● **Extract**
"""
The point is, Jack in the Box blamed the supplier. The supplier blamed the supplier. The public blamed Jack in the Box. The supplier was out of the story in two days. My point is that there's a seesaw of blame. And if you understand the seesaw, when you blame yourself more you get blamed less.
 
This happens with public agencies as well. I worked with the CDC during the anthrax attacks. And the biggest thing that went wrong during the anthrax attacks was CDC did not realize that a sealed letter nonetheless is dangerous. That finely-milled anthrax spores can escape even through a sealed letter. Now if any of them had been engineers rather than physicians they would have realized that paper isn't actually a solid. But they weren't and they didn't know that, and they got it wrong, and by the time they realized that they had it wrong, two postal workers were dead, two postal facilities were very badly contaminated. 
 
They messed up. You can make a case that, "How could they have known?" Nobody had ever seen this finely milled anthrax before. You could make a case that they should have known or should have guessed or at least should have been more cautious, less cocksure that a sealed envelope was safe. So you could blame them or you could not blame them and you'd be right either way.
"""
● **Dataset entries**
"""
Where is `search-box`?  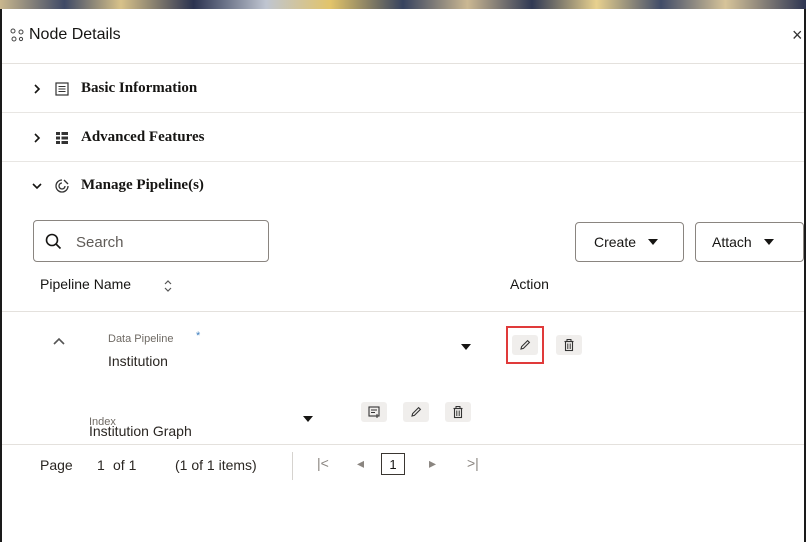
search-box is located at coordinates (151, 241).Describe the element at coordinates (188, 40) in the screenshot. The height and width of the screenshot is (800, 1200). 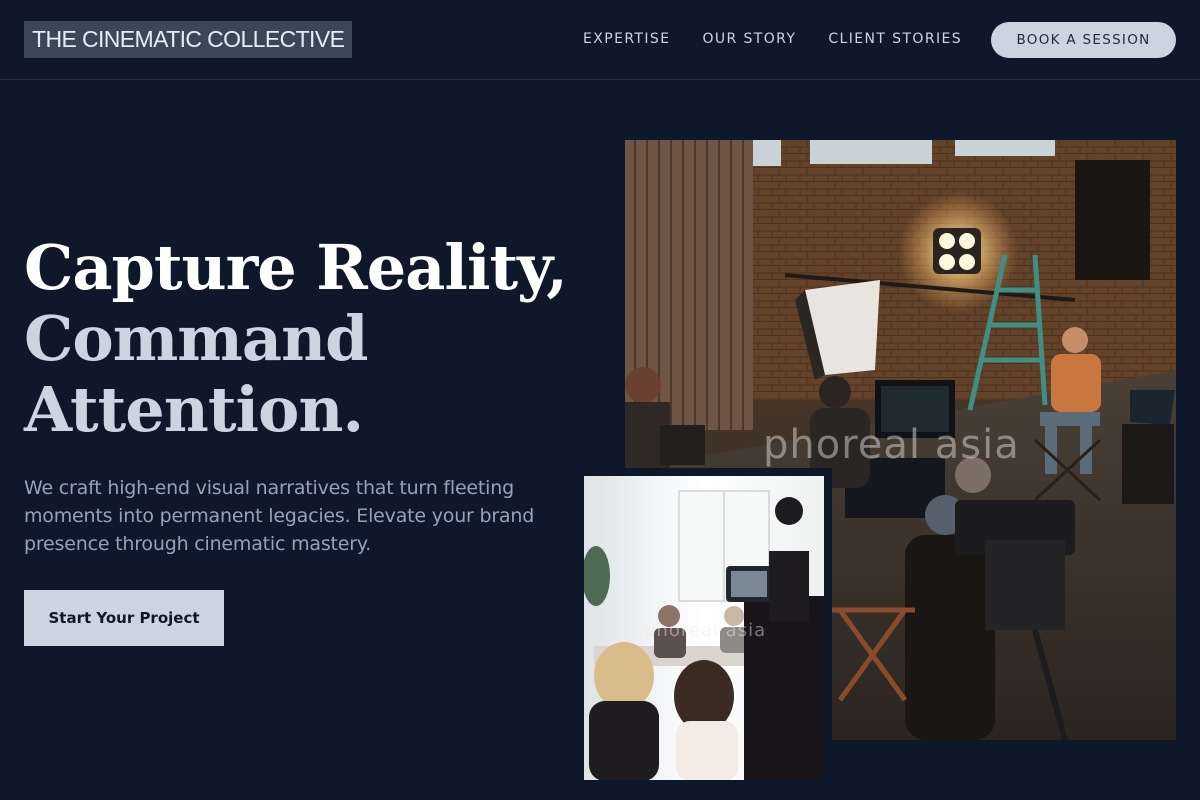
I see `site-logo: THE CINEMATIC COLLECTIVE` at that location.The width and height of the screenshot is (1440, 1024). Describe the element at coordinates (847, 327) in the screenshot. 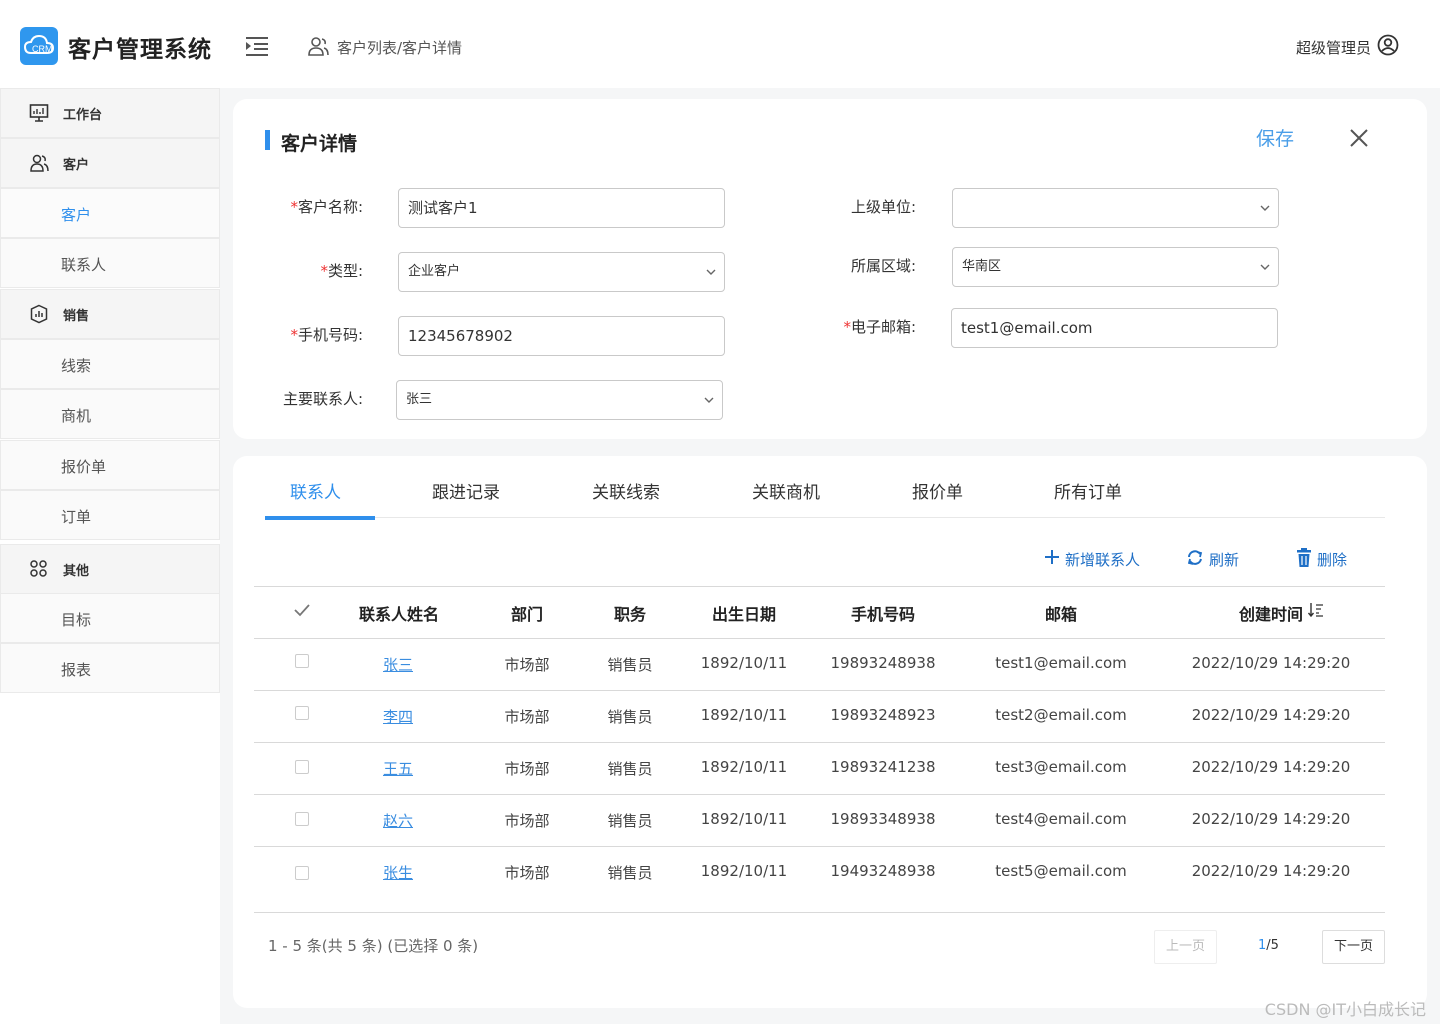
"""
● **Exercise tasks**
- a) From the excerpt on blame, list every statement that says one party blamed another.
- b) Condense the paragraph of the excerpt on blame beginning "This happens with public agencies as well" into a short bulleted list that keeps its main facts.
- c) Reproduce word for word the part of the excerpt on blame that opens with the words containing "The point is, Jack" and closes with "get blamed less.".
The data has no connection to the excerpt on blame.

● **Answers below**
- a)
- Jack in the Box blamed the supplier.
- The supplier blamed the supplier.
- The public blamed Jack in the Box.

- b)
- Public agencies are also subject to this pattern; the speaker worked with the CDC during the anthrax attacks.
- The CDC's biggest error was not realizing that a sealed letter can still be dangerous, since finely-milled anthrax spores can escape through it.
- Engineers would have known that paper is not actually a solid, but the CDC staff were physicians and did not.
- By the time the error was recognized, two postal workers had died and two postal facilities were badly contaminated.

- c)
The point is, Jack in the Box blamed the supplier. The supplier blamed the supplier. The public blamed Jack in the Box. The supplier was out of the story in two days. My point is that there's a seesaw of blame. And if you understand the seesaw, when you blame yourself more you get blamed less.